Ese ademán, el de acompañar la escritura académica de la filosofía de una prosa personal, se verifica, como decíamos, a principios de los 70, con los textos que Rossi publica en Plural y que luego integrarán Manual del distraído. Pero sus orígenes tal vez habría que encontrarlos en aquellas visitas a la librería de Poblet, en el Buenos Aires peronista Es entonces que Rossi descubre el misterio de la “página perfecta” de Borges y, a la vez, el desvanecimiento de toda noción de trascendencia del arte literario.

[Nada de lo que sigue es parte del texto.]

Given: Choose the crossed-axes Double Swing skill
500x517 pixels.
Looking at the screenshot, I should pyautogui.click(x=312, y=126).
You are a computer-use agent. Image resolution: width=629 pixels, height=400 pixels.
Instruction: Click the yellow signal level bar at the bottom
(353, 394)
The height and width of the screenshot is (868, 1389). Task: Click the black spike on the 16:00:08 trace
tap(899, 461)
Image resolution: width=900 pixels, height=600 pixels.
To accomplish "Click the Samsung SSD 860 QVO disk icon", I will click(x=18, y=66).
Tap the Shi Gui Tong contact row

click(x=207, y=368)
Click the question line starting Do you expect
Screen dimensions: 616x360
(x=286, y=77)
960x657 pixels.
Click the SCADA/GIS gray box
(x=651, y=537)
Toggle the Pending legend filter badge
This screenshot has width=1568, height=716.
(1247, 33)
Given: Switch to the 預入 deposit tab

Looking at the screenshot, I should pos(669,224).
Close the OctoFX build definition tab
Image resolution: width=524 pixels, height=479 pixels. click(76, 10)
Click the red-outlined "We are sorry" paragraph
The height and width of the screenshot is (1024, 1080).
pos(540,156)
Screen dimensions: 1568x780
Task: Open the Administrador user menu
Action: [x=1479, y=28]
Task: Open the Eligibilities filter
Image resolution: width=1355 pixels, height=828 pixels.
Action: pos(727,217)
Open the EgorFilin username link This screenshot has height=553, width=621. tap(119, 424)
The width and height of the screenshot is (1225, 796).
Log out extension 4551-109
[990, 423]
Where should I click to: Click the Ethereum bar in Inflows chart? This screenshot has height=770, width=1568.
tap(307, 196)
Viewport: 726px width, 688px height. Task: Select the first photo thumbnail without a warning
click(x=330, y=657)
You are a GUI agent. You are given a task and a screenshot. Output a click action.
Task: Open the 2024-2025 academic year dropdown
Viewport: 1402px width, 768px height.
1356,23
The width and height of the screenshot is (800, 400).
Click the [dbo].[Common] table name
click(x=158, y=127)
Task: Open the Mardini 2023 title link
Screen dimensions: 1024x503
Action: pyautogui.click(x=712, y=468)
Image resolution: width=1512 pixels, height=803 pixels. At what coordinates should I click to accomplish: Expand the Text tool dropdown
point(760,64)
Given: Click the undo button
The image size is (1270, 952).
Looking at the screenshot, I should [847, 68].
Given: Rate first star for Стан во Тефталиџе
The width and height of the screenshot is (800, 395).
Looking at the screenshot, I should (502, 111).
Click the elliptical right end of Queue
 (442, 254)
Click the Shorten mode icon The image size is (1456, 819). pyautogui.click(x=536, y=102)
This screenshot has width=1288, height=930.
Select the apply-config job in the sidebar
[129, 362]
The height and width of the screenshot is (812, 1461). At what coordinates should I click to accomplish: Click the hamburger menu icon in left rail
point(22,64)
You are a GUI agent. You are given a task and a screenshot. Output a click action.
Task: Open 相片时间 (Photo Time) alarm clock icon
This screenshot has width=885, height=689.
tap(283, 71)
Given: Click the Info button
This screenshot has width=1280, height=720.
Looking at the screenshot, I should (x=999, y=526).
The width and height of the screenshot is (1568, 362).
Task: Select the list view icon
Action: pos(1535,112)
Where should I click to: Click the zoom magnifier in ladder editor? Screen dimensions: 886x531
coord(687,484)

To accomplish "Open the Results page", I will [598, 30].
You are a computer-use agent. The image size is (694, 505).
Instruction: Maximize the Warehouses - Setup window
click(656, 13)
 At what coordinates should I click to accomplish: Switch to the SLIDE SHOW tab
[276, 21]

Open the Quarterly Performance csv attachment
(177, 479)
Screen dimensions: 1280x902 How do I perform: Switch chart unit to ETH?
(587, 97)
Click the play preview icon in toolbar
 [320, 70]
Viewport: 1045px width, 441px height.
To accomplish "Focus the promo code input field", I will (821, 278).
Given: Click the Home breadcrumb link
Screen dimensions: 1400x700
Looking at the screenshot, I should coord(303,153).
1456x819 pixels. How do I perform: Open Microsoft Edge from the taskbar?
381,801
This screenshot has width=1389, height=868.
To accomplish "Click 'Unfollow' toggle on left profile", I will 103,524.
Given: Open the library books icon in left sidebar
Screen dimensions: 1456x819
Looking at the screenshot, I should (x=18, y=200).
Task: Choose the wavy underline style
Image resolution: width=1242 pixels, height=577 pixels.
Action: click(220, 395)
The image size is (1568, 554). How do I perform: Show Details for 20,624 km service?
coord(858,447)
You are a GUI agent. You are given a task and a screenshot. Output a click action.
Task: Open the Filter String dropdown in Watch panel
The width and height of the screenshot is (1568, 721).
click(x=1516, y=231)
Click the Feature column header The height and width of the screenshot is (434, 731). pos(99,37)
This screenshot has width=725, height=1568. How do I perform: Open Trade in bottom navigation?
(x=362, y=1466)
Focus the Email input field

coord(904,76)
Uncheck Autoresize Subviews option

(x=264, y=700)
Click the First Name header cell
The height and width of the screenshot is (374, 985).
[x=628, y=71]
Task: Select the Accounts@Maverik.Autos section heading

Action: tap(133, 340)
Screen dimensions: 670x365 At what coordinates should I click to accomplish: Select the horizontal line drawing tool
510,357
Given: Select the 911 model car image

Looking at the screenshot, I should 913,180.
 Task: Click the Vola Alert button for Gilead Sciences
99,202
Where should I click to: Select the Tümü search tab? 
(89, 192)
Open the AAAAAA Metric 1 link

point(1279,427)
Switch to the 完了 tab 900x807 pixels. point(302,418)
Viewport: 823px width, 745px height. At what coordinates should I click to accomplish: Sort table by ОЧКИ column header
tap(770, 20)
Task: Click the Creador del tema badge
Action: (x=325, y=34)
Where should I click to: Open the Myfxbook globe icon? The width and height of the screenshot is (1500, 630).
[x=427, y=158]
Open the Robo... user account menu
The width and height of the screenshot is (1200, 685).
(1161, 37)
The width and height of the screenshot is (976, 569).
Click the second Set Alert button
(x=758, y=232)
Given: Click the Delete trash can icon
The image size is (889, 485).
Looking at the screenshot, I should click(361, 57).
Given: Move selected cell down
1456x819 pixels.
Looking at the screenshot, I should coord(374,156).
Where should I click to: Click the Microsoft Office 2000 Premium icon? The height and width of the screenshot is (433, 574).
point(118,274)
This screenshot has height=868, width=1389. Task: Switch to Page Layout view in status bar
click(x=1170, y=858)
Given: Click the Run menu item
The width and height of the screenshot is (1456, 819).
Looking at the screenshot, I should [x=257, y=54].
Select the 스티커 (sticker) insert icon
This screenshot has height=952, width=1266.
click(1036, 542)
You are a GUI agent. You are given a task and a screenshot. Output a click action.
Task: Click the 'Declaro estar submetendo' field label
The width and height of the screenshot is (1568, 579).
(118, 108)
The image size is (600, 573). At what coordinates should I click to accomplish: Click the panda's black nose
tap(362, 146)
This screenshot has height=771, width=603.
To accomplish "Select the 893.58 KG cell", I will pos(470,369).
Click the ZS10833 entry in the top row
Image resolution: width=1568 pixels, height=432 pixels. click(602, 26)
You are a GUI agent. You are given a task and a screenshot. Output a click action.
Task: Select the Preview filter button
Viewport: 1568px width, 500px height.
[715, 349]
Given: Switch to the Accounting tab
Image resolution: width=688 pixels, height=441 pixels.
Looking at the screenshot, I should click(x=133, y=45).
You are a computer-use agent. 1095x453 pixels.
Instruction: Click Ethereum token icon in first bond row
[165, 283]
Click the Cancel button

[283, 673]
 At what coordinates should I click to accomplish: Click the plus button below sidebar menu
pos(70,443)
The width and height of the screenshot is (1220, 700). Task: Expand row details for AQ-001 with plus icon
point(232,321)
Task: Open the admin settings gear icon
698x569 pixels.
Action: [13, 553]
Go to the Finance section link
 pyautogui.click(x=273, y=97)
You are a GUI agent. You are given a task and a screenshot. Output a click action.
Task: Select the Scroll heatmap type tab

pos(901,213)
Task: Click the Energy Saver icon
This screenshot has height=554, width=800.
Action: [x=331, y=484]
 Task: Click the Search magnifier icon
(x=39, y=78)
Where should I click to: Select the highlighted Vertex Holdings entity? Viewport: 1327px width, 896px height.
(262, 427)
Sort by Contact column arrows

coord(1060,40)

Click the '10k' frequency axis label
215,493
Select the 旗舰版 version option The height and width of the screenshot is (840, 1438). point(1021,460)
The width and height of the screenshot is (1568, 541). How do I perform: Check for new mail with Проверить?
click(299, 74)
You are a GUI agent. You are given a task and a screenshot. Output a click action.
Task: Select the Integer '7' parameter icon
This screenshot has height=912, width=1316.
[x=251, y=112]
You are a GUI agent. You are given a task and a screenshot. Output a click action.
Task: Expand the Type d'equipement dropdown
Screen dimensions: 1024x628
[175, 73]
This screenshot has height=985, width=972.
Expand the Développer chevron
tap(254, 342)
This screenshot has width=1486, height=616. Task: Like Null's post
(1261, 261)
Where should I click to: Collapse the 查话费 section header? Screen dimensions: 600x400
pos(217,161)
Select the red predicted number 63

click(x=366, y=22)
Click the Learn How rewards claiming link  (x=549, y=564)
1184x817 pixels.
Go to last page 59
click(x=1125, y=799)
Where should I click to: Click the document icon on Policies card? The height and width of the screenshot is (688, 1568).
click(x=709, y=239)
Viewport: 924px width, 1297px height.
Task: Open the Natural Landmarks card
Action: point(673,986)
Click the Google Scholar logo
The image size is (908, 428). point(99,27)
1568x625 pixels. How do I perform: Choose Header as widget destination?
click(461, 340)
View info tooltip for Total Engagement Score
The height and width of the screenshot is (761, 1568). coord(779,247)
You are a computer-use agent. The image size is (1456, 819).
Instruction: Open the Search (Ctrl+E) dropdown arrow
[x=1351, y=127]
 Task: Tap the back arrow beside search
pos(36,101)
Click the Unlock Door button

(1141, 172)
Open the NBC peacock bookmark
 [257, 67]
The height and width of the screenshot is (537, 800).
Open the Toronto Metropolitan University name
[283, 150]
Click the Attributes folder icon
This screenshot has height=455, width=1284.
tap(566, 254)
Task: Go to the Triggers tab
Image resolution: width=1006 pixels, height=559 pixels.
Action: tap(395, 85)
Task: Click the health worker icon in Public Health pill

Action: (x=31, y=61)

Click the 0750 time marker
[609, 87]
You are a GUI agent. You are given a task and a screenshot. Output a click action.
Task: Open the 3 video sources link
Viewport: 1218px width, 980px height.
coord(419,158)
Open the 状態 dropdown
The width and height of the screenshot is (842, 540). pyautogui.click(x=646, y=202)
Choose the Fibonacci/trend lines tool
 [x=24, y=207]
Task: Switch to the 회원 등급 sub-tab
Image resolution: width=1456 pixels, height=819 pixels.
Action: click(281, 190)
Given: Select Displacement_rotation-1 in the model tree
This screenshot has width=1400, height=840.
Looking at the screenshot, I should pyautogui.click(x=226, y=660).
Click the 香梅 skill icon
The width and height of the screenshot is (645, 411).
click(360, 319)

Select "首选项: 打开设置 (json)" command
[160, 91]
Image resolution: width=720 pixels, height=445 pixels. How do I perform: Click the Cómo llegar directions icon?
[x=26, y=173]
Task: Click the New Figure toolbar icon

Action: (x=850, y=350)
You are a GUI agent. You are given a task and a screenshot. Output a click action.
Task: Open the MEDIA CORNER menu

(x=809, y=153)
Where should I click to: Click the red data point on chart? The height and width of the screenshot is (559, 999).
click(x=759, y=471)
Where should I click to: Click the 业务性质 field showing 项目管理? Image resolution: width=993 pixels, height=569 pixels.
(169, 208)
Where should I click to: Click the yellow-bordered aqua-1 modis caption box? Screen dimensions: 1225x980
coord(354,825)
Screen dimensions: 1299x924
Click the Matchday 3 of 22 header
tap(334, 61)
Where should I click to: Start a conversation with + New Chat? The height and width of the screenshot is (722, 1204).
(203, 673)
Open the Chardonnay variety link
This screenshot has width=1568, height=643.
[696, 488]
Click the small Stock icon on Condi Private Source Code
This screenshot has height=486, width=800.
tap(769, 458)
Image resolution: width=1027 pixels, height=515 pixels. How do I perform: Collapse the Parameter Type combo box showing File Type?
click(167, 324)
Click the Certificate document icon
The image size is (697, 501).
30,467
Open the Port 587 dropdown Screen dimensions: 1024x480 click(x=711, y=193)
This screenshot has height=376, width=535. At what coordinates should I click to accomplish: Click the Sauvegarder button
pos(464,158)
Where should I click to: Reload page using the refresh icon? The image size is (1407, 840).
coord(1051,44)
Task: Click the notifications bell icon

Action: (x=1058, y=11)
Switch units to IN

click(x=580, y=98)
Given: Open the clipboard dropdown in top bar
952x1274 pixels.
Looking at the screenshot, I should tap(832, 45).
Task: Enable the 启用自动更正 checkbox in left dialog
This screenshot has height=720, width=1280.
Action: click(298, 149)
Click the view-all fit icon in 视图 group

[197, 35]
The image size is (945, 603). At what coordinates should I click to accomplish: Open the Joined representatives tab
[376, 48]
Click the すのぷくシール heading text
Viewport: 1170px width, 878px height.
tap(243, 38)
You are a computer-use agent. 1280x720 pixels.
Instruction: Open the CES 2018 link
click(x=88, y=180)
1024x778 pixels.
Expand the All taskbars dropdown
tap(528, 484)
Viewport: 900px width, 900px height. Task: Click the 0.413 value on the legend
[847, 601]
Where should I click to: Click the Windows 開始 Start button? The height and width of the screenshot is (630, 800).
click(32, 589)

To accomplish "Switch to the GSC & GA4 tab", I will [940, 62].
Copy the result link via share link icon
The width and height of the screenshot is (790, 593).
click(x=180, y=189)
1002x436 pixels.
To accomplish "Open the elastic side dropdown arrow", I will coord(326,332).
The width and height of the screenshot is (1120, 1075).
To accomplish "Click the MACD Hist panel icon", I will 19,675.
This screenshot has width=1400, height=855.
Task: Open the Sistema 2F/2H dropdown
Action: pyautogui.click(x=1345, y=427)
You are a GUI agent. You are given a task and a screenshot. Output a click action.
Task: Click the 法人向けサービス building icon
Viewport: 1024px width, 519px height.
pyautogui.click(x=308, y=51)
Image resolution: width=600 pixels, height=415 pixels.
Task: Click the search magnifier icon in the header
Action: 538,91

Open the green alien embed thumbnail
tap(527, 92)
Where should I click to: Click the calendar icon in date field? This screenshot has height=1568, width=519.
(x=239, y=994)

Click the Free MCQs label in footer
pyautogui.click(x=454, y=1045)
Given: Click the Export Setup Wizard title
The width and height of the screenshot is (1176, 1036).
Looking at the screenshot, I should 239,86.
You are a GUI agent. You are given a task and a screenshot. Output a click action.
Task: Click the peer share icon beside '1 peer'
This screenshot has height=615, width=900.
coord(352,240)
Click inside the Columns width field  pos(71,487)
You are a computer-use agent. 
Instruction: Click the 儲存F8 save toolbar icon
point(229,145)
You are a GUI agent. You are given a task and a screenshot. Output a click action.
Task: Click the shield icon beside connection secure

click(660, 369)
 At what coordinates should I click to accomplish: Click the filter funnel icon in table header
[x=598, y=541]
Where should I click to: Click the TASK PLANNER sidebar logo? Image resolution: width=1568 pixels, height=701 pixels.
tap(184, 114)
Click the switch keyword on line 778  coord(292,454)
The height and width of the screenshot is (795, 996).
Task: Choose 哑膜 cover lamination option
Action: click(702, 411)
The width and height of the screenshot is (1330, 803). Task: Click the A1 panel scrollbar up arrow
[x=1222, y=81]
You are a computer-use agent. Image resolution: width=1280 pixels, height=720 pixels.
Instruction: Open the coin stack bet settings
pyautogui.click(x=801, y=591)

Para leer a Borges, Rossi toma como guía la propia lectura borgiana de Cervantes y Kafka y llega a la conclusión de que así como es ardua la hechura del genio literario, su legado puede decidirse de la manera más vulgar. Escribir la página perfecta, dice Rossi, puede ser un acto de orfebrería –afinar la sintaxis, calificar el verbo, innovar el estilo…- pero el destino del genio no es otro que “formar parte de la normalidad del idioma”. Una vez que se ha producido esa rutinización del genio, cuando Kafka y lo karfkiano, Borges y borgiano, se vuelven naturales, la “pagina perfecta” comienza a ser leída sin asombro.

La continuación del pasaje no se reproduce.